Task
Every line from the one holding "Viewport: 465px width, 400px height." through the one holding "Task: Select the 22 April 2026 date text" in the data below must be returned exactly, both ends included, with pictures left out and nothing else added.

Supplied information
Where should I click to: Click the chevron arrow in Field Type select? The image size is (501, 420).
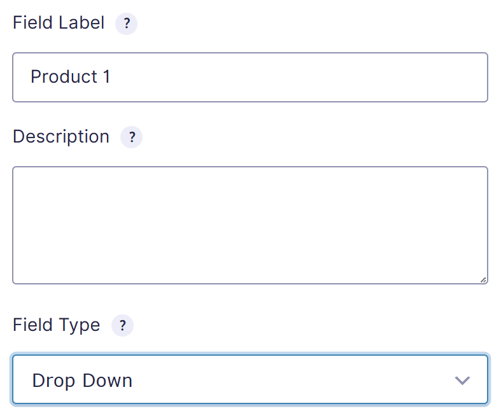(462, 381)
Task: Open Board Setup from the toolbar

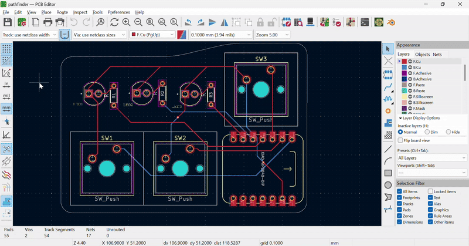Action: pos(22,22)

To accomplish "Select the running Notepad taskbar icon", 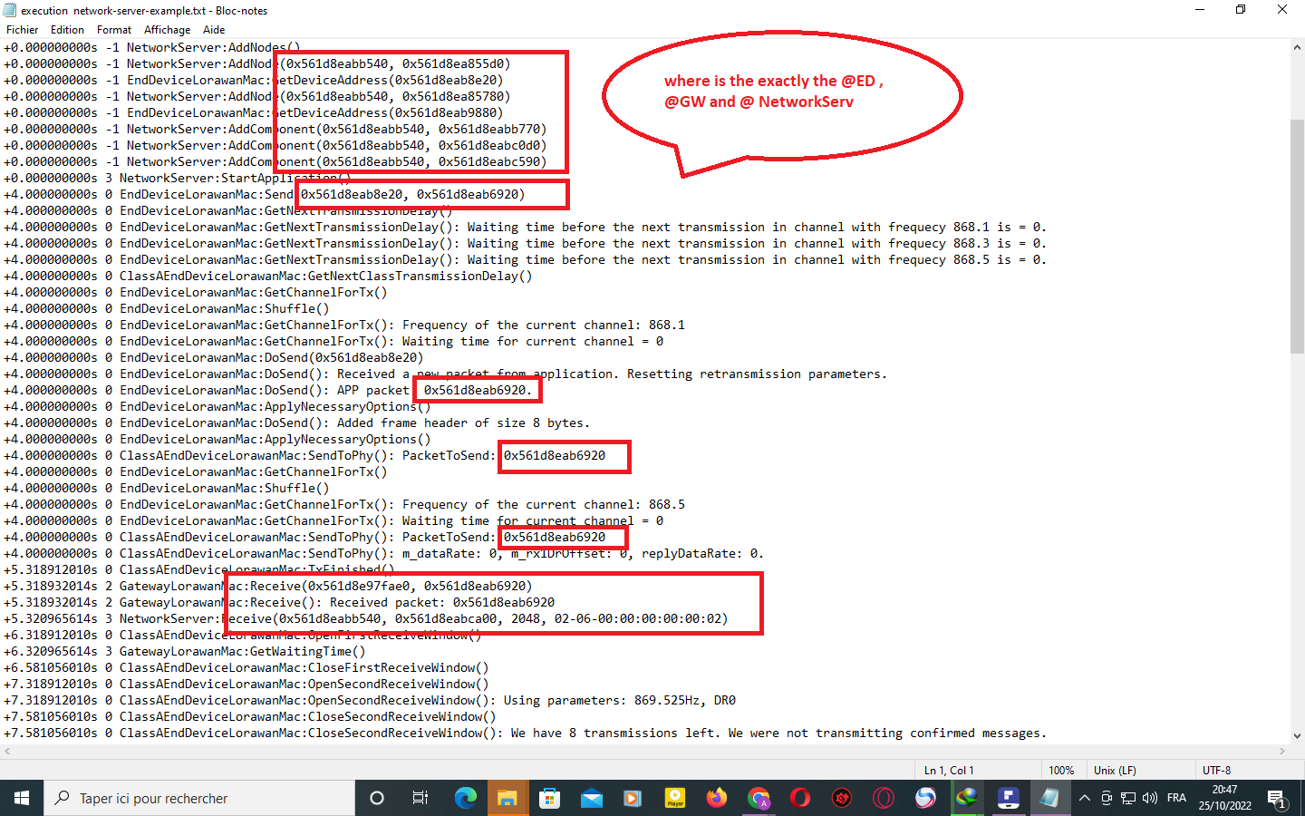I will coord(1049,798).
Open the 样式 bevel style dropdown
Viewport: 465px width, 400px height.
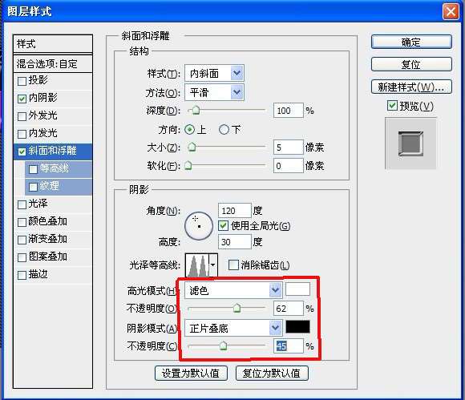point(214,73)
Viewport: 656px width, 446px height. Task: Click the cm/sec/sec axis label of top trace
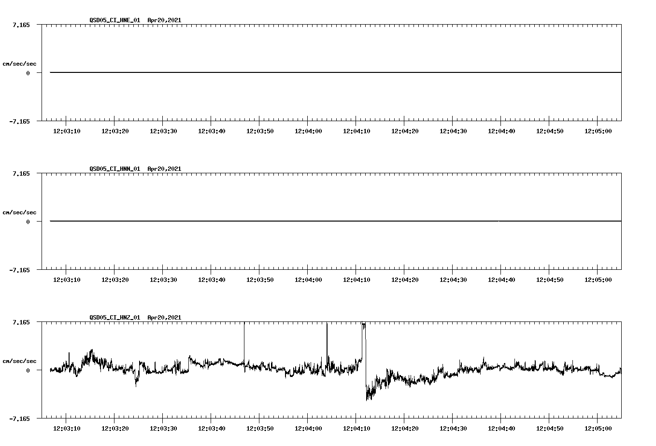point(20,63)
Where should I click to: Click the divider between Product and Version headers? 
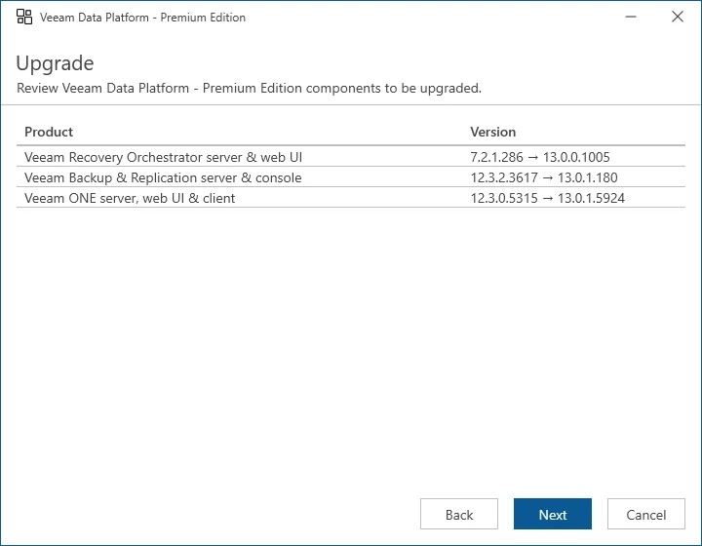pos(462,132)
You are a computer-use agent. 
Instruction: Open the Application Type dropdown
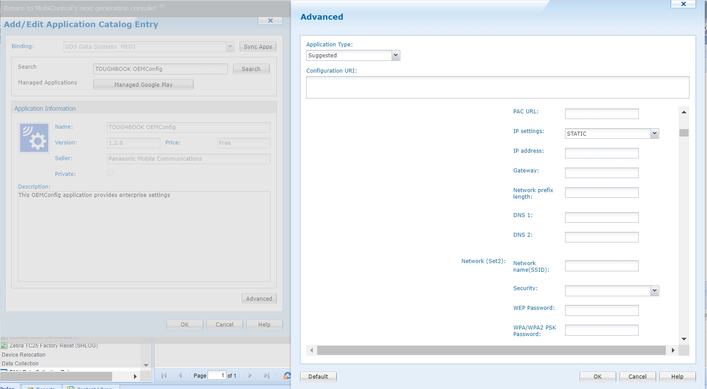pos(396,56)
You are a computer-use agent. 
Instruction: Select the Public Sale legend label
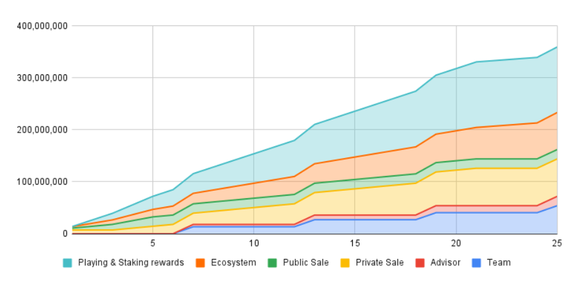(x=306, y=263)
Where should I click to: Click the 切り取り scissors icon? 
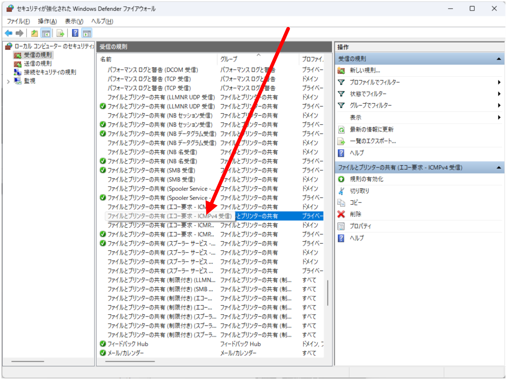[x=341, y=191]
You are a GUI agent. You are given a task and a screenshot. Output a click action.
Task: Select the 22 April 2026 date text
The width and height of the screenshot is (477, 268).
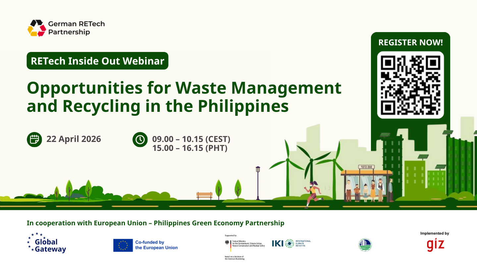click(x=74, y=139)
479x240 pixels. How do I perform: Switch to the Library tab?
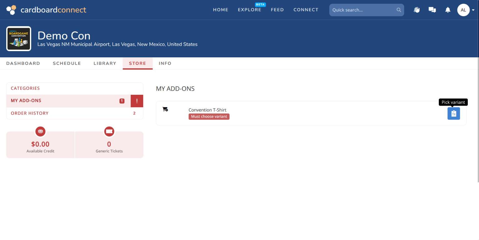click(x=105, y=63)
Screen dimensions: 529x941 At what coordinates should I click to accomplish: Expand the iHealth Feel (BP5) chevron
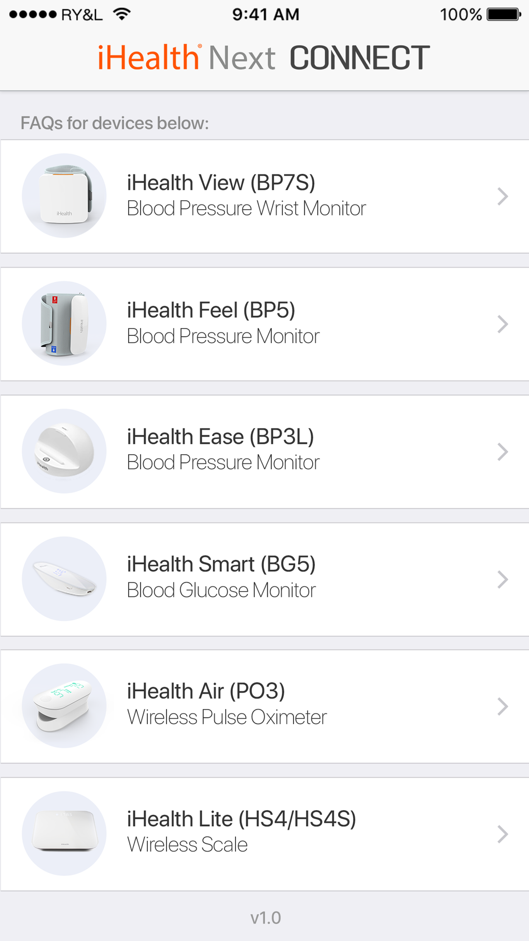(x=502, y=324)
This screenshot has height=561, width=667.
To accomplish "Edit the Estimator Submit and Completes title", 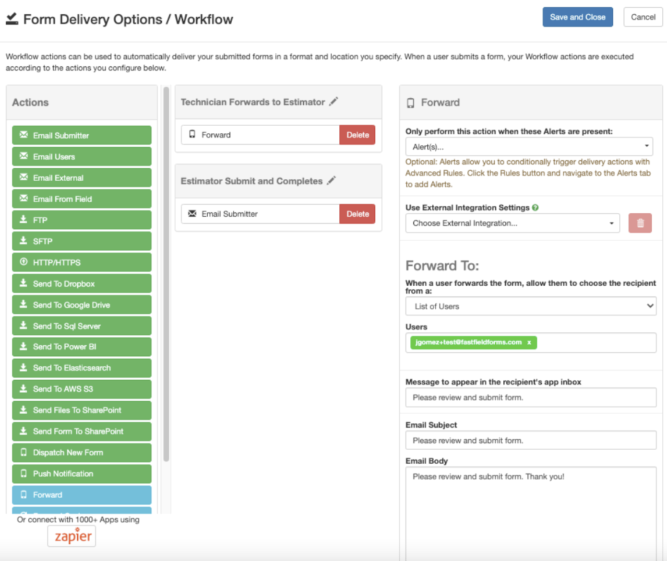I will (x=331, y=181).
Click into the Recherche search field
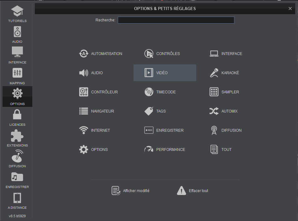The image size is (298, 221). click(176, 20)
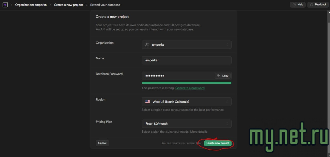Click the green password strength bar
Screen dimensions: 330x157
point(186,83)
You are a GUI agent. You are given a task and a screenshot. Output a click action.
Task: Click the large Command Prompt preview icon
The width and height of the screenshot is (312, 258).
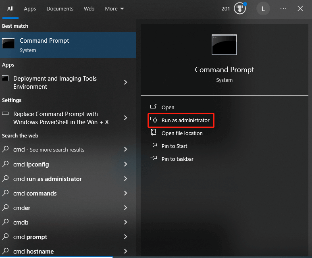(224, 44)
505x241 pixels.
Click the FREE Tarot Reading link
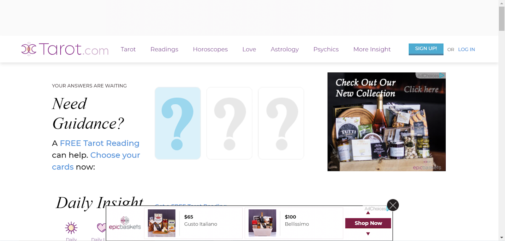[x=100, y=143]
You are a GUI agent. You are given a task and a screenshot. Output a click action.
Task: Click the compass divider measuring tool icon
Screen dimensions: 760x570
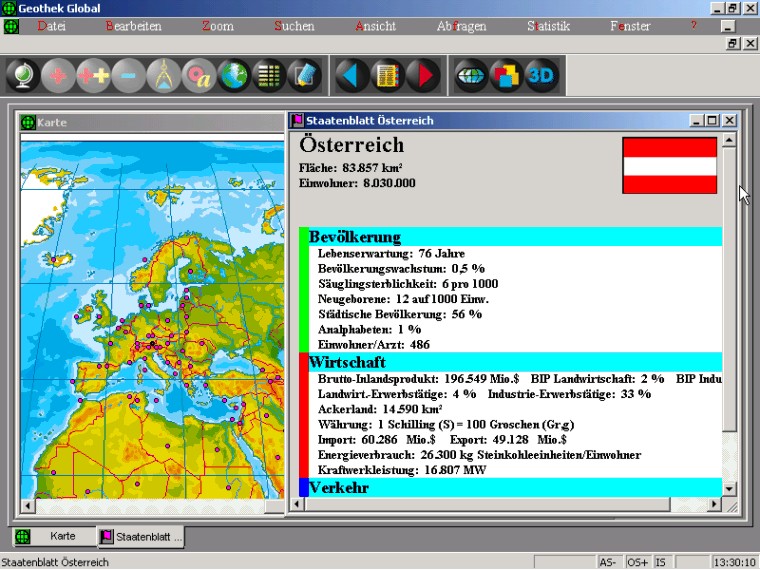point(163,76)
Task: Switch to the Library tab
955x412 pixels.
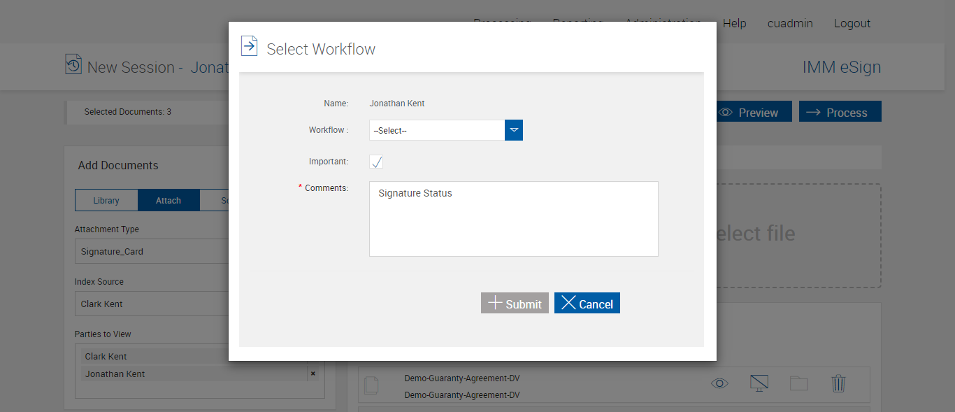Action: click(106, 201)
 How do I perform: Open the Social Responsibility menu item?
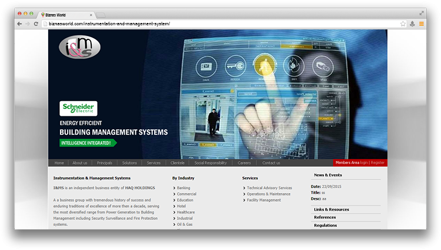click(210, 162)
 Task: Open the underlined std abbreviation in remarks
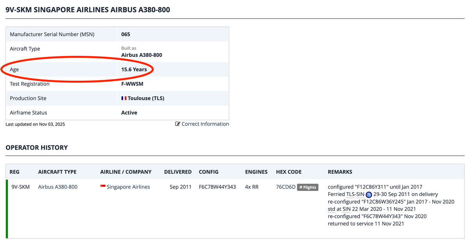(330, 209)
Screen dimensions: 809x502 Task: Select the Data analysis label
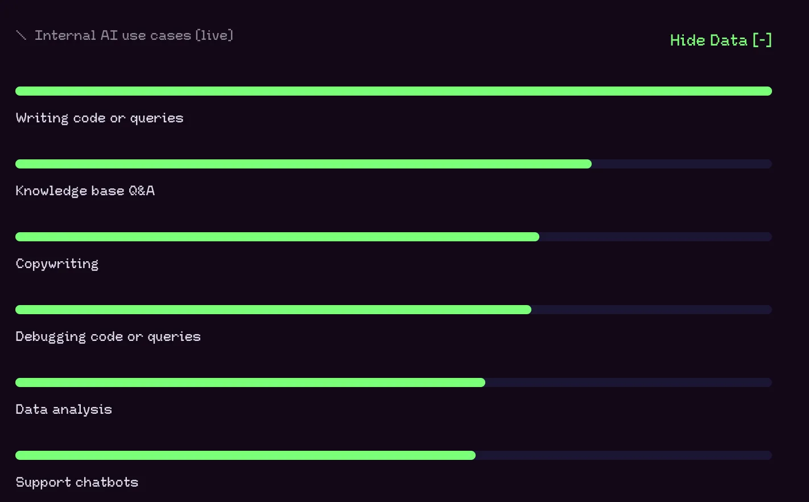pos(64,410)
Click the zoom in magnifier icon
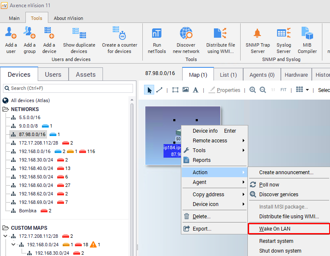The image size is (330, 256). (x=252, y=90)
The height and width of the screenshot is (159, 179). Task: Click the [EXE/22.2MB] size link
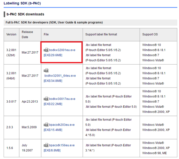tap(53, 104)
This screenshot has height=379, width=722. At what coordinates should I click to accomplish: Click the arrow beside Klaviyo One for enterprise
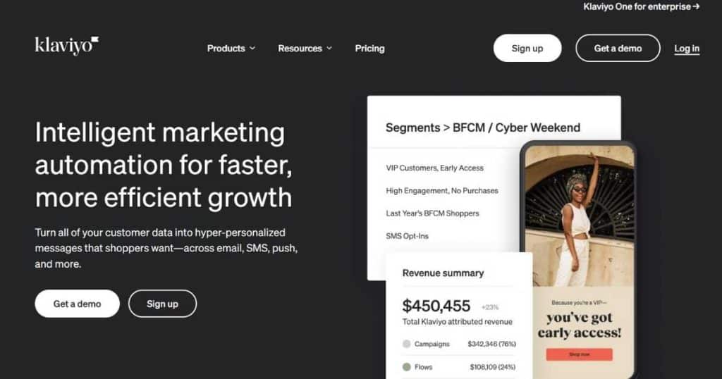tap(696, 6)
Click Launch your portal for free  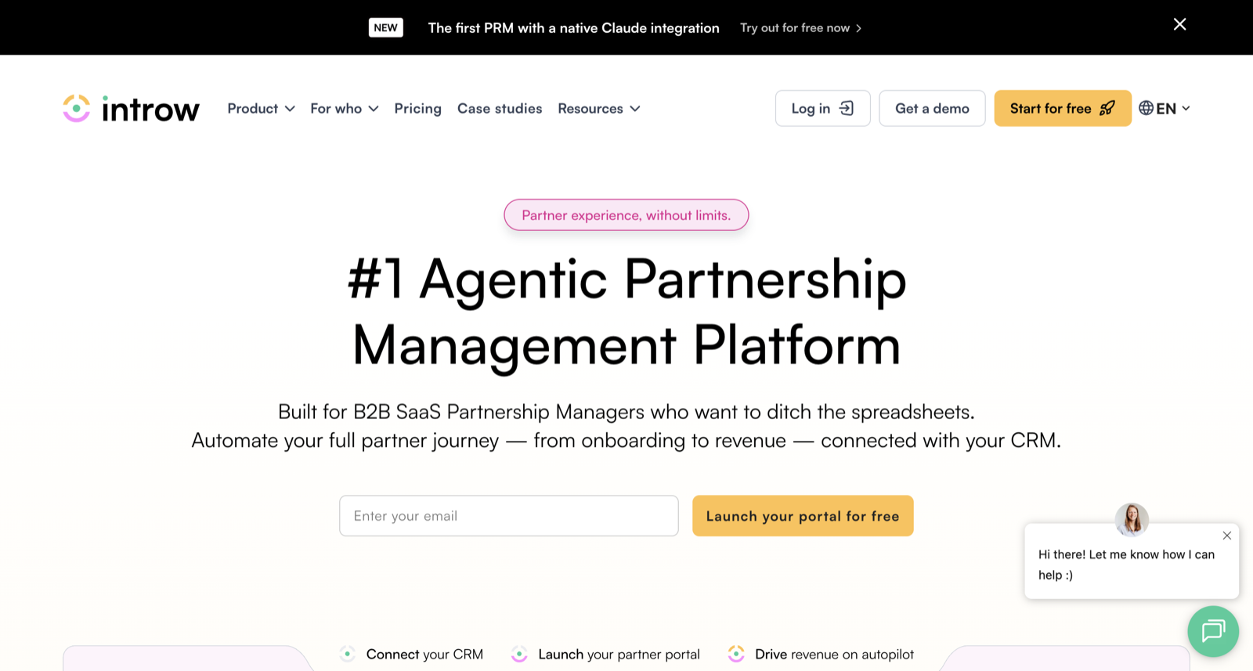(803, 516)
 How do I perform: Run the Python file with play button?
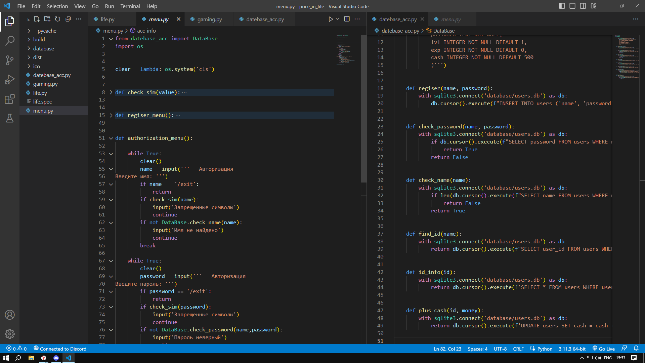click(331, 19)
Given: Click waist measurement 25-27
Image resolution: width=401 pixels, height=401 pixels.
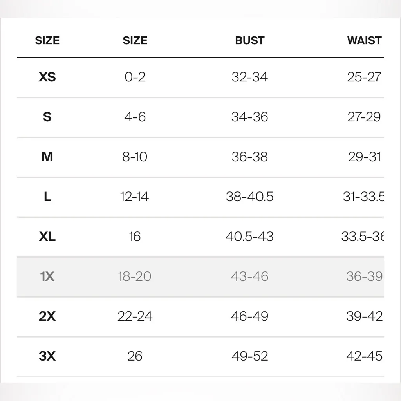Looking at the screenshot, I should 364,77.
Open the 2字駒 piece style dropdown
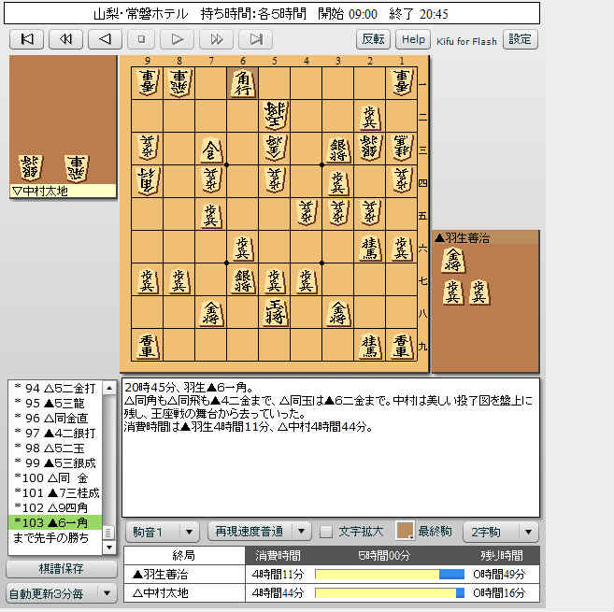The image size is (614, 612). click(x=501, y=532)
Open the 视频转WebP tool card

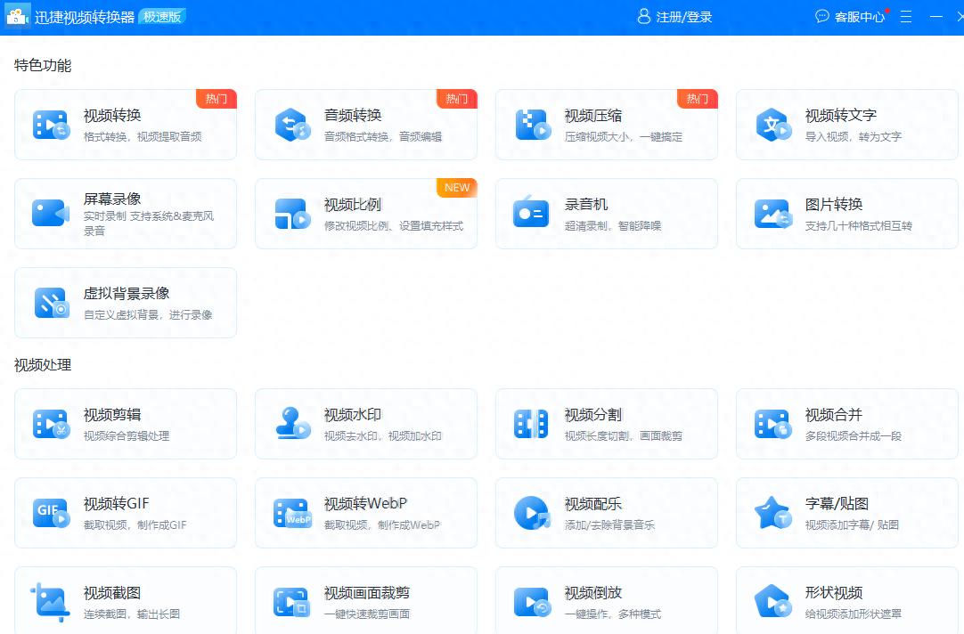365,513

Final answer
Viewport: 465px width, 400px height.
point(214,73)
Viewport: 656px width, 446px height. Task: Click the cm/sec/sec axis label of top trace
point(20,63)
Where should I click to: Click the divider between Product and Version headers? 
pos(462,132)
You are a computer-use agent. 
Instruction: Open the Application Type dropdown
pos(396,56)
You are a computer-use agent. 
Instruction: Select the Public Sale legend label
(x=306, y=263)
Where should I click to: Click the 切り取り scissors icon? 
[x=341, y=191]
You are a GUI agent. You are given a task and a screenshot. Output a click action.
Task: Select the 22 April 2026 date text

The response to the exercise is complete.